[Task to carry out] Go through the data and report how many lines include the word "each", giving only the number.

Records provided START

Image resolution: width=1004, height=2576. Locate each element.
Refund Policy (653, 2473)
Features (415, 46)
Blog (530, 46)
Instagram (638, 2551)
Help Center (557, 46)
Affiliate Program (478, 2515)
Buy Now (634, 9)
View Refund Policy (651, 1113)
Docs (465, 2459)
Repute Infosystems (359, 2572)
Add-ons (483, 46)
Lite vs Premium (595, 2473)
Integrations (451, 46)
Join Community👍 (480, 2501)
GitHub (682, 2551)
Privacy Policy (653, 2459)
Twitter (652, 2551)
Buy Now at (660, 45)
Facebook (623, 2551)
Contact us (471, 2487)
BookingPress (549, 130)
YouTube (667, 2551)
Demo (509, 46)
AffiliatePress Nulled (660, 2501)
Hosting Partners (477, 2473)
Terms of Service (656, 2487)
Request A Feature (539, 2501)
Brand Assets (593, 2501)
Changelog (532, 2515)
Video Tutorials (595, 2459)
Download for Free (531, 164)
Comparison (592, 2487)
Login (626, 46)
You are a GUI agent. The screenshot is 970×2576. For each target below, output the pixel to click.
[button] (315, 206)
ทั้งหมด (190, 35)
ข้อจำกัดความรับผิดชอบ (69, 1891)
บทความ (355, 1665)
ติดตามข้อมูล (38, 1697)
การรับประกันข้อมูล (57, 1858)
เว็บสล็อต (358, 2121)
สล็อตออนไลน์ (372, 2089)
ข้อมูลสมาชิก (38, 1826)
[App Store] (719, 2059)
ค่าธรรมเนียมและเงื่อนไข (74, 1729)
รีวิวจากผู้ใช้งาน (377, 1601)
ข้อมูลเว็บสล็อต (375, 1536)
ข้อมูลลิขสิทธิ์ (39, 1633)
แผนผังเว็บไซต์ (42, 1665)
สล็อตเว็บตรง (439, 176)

Records provided END

[Exercise solution] 2